Update the items below, replacing every "checkbox" with "check box" and leaving all else unchanged.

>> START

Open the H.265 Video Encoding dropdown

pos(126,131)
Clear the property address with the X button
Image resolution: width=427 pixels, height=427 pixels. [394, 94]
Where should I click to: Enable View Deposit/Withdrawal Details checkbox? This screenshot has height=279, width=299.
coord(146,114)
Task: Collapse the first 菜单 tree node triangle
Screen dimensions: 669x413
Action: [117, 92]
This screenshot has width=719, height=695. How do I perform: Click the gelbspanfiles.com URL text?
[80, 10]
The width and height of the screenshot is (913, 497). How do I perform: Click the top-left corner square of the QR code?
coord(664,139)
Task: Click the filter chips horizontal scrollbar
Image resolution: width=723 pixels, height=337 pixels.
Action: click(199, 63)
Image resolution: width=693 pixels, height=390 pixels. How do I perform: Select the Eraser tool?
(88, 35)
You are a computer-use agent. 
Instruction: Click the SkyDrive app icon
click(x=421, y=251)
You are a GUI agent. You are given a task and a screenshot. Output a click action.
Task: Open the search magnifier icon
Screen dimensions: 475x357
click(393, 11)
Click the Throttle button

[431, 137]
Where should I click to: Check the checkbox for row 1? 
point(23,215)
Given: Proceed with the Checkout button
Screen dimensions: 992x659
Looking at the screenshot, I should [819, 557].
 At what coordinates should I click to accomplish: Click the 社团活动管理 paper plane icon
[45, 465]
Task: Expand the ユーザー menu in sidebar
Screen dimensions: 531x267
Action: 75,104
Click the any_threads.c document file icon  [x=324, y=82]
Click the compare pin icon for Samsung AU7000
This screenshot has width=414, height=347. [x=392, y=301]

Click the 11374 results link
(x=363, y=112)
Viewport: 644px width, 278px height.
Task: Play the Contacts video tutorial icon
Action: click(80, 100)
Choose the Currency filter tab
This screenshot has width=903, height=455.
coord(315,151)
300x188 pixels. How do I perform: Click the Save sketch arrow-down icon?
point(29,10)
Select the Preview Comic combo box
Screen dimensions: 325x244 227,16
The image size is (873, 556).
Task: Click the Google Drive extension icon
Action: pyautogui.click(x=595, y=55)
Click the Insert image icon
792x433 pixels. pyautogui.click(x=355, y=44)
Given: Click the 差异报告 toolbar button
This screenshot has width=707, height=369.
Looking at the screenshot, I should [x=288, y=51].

>> END

Written answer:
Open the H.265 Video Encoding dropdown

pos(126,131)
Clear the property address with the X button
Image resolution: width=427 pixels, height=427 pixels. [394, 94]
Where should I click to: Enable View Deposit/Withdrawal Details check box? This screenshot has height=279, width=299.
coord(146,114)
Task: Collapse the first 菜单 tree node triangle
Screen dimensions: 669x413
Action: [117, 92]
This screenshot has width=719, height=695. How do I perform: Click the gelbspanfiles.com URL text?
[80, 10]
The width and height of the screenshot is (913, 497). How do I perform: Click the top-left corner square of the QR code?
coord(664,139)
Task: Click the filter chips horizontal scrollbar
Image resolution: width=723 pixels, height=337 pixels.
Action: click(199, 63)
Image resolution: width=693 pixels, height=390 pixels. How do I perform: Select the Eraser tool?
(88, 35)
You are a computer-use agent. 
Instruction: Click the SkyDrive app icon
click(x=421, y=251)
You are a GUI agent. You are given a task and a screenshot. Output a click action.
Task: Open the search magnifier icon
Screen dimensions: 475x357
click(393, 11)
Click the Throttle button

[431, 137]
Where should I click to: Check the check box for row 1? 
point(23,215)
Given: Proceed with the Checkout button
Screen dimensions: 992x659
Looking at the screenshot, I should [819, 557].
 At what coordinates should I click to accomplish: Click the 社团活动管理 paper plane icon
[45, 465]
Task: Expand the ユーザー menu in sidebar
Screen dimensions: 531x267
Action: 75,104
Click the any_threads.c document file icon  [x=324, y=82]
Click the compare pin icon for Samsung AU7000
This screenshot has width=414, height=347. [x=392, y=301]

Click the 11374 results link
(x=363, y=112)
Viewport: 644px width, 278px height.
Task: Play the Contacts video tutorial icon
Action: click(80, 100)
Choose the Currency filter tab
This screenshot has width=903, height=455.
coord(315,151)
300x188 pixels. How do I perform: Click the Save sketch arrow-down icon?
point(29,10)
Select the Preview Comic combo box
Screen dimensions: 325x244 227,16
The image size is (873, 556).
Task: Click the Google Drive extension icon
Action: pyautogui.click(x=595, y=55)
Click the Insert image icon
792x433 pixels. pyautogui.click(x=355, y=44)
Given: Click the 差异报告 toolbar button
This screenshot has width=707, height=369.
Looking at the screenshot, I should [x=288, y=51].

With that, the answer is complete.